The Empty Spools shop was her most ambitious step into crafting education at that time. (Boy, do I wish I could have seen the store in its heyday!) Laura still gets a little misty when she recalls the bustle and bubbling creativity generated by a crowd of fevered crafters intent on learning the latest techniques. Empty Spools is where Diana and Laura’s epic creative partnership began with the development of the very first edition of Quilts!Quilts!!Quilts!!! and it is fitting indeed that the duo has come full circle 25 years later to deliver a retooled edition for a new generation of quilt makers.
From all of us with dog-eared copies of the original books, many thanks to you, Diana, for your vision and commitment to us, and to you, Laura, for supplying the means to teach thousands upon thousands of students how to quilt.

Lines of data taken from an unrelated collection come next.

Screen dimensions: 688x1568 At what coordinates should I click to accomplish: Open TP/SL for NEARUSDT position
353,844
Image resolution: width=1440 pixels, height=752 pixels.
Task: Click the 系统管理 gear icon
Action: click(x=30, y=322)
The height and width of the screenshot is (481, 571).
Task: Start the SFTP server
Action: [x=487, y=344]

Next time at See How We Sew, I have the honor of sharing Diana’s first and latest quilts with all of you–BTW, that’s this Friday. Diana is awe-inspiring to me. After years of designing and making “teaching” quilts, she’s had little time to follow her own quilting muse. Let me tell ya, she’s got an intense and demanding muse to satisfy, and boy does she!
Laura has just told me that she would be happy to giveaway a copy of the BRAND NEW Quilts!Quilts!!Quilts!!! to a lucky reader. Here’s your question: What’s your favorite quilt or tip from any edition of the book? Leave me a comment by Thanksgiving, Thursday, November 28 and I’ll announce a winner in Friday’s post. Get that turkey in the oven and sent us a comment!
p.s. Just a head’s up: If the pattern goddess is kind, I just might be able to announce the completion of my Christmas Tree skirt pattern on Friday as well. That’s a huge maybe considering it’s Thanksgiving week, but I’m going for optimism. Muses . . . goddesses . . . benign entities . . . please!